On the currency front, the dollar weakened against the yen, the Aussie and the Kiwi, dropping 0.29%, 0.47%, and 0.57% respectively.

Oil prices saw slight gains, with Brent crude futures last up 0.06% on ICE at $77.00 per barrel, and the NYMEX quote for West Texas Intermediate ahead 0.08% at $72.59.

Japanese economy tops expectations, Australia’s trade surplus falls

In economic news, Japan's economy performed better than anticipated in the first quarter of the year, growing at an annualized rate of 2.7%.

The expansion significantly topped the previously-estimated 1.6%, and also exceeded predictions for 1.9% growth pencilled in by a Reuters poll.

“Domestic demand is likely to continue to drive Japanese growth, while exports are fading, thanks to soft global demand,” said Duncan Wrigley at Pantheon Macroeconomics.

“The domestic recovery is gradually broadening out from tourism-related consumer services to the rest of the economy.

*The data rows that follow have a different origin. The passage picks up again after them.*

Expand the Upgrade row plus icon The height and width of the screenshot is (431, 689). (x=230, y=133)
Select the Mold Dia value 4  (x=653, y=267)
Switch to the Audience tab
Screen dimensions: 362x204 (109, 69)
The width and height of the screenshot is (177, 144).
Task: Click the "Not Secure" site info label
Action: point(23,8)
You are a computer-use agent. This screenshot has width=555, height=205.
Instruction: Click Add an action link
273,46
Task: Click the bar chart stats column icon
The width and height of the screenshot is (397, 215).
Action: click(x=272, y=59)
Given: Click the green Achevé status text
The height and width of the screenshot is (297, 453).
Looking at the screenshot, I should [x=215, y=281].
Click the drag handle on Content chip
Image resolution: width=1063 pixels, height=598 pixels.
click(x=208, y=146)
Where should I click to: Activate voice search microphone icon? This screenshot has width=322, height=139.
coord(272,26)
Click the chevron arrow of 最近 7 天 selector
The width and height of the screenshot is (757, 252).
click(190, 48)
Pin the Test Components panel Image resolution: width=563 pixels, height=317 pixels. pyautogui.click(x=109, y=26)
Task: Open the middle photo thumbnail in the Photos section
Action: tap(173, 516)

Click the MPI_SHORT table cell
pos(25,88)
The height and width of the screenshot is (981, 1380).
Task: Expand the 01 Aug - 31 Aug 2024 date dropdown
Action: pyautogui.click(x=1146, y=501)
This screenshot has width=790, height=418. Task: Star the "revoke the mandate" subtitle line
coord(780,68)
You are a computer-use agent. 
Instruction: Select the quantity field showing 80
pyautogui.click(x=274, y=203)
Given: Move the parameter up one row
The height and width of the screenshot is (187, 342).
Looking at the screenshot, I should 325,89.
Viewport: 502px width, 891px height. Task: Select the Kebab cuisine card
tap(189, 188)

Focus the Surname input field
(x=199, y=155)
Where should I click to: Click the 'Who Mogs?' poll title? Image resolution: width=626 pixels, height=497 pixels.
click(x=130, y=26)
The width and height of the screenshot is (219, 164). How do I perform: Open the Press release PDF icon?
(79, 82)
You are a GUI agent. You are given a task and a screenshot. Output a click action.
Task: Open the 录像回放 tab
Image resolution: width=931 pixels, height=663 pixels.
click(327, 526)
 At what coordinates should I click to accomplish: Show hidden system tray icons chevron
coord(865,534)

“Both manufacturing and services PMIs now report rising domestic demand, contrasting with pronounced weakness in manufacturing new export orders.”

But elevated consumer inflation was a headwind for consumption spending, Wrigley noted, adding that real wages were continuing to fall.

“We think the BoJ will keep policy settings on hold on 16 June, mindful of the risks of tightening too soon, given the dim global outlook for the second half.”

In contrast, Australia's trade surplus saw a considerable decrease in April, falling to AUD 11.16bn – well below the AUD 14bn economists polled by Reuters were expecting.

Government data showed a 5% drop in total exports, amounting to AUD 56.18bn, following a 4% increase in April.

Goods exports saw a 7% decline, although that was somewhat offset by a 7.8% boost in service exports.

At the same time, imports grew 1.6% from March, reaching AUD 45.02bn, with goods and services imports witnessing an increase of 1.1% and 3.7% on the month, respectively.

In the financial sector, the Reserve Bank of India maintained its key repurchase rate at 6.5% for the second month in a row.

The decision aligned with the unanimous expectations economists surveyed by Reuters.